YAYIN dünyasında dolaşan rivayet, durumun vahametini de ortaya koyuyor aslında. Nobelli yazar Orhan Pamuk, Masumiyet Müzesi yayımlandığında, Kültür Bakanı Ertuğrul Günay’a, biri imzalı, diğeri imzasız iki nüsha gönderiyor. İkinci kitabı neden imzalamadığını da, "Çünkü gerçek değil, korsan baskı" diyerek izah ediyor. Gelinen noktada, Masumiyet Müzesi’nin korsanının da bandrollü olması kimseyi şaşırtmıyor. Oysa, hatırlanacağı gibi, korsan kitapla mücadele için bandrol uygulaması getirilmişti.

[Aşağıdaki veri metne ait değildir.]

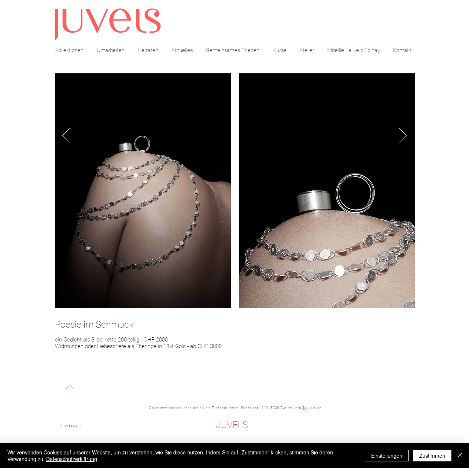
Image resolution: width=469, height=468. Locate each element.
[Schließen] (460, 455)
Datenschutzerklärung (71, 458)
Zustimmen (432, 455)
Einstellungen (386, 455)
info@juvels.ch (308, 408)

Yayıncılar Genel Sekreteri Metin Celál, bandrol uygulamasının anlamını tamamen yitirdiğini hatırlatarak, bugünkü uygulama ile kimin, hangi kitap için bandrol aldığının belirlenemediğini söyledi. Celál, "Masumiyet Müzesi’nin korsan baskılarının üzerindeki bandrollerin hangi kitaba ait olduğu ve en önemlisi kimin tarafından bakanlıktan alındığı ortaya çıkacak mı" diye sordu. Yayıncılar Meslek Birliği Başkanı Tuğrul Paşaoğlu da, son zamanlarda yakalanan bütün korsan kitapların üzerindeki bandrollerin gerçek olduğunu ve il kültür müdürlüklerinden alındığını hatırlattı. Fikir ve Sanat Eserleri Kanunu’nun 81. maddesinde, "Beyana müstenit yapılan bu işlemlerden bakanlık sorumlu tutulamaz" hükmü, bürokratları kurtarıyor. Çünkü bu, kelimenin gerçek anlamıyla, "korsan kitaplar için bandrol satmak suç değil" anlamına geliyor. Bandrol almak için Bakanlığa veya il kültür müdürlüklerine başvuran yayınevinden pek çok belge istenirken, "Ben yazarım, kitabımı 100 bin basacağım" diye başvurduğunuzda önünüzde hiçbir engel çıkmıyor. Aldığınız 100 bin bandrolü nerede kullanacağınız da artık size kalmış.
Çözüm için iki öneri
TUĞRUL Paşaoğlu ve Metin Celál, bandrol satma görevinin piyasayı gayet iyi tanıyan meslek kuruluşlarına verilmesini istiyorlar. Zaten dışarıdan ithal edilen kitaplar için bu uygulama mevcut. "Bandrol satışından elde edilecek gelirle" diyor Metin Celál, "yasanın öngördüğü veri tabanını kurmaya da, daha sonra korsan takibi yapmaya, suçluları hukuka teslim etmeye de talipler."
Ancak, başka yayıncılar, yönetimler tarafından sansür amacıyla kullanılabileceği gerekçesiyle bandrol uygulamasının tamamen ortadan kaldırılmasını talep ediyor. Korsan için ise kararlı ve tavizsiz yasal mücadele öneriyorlar.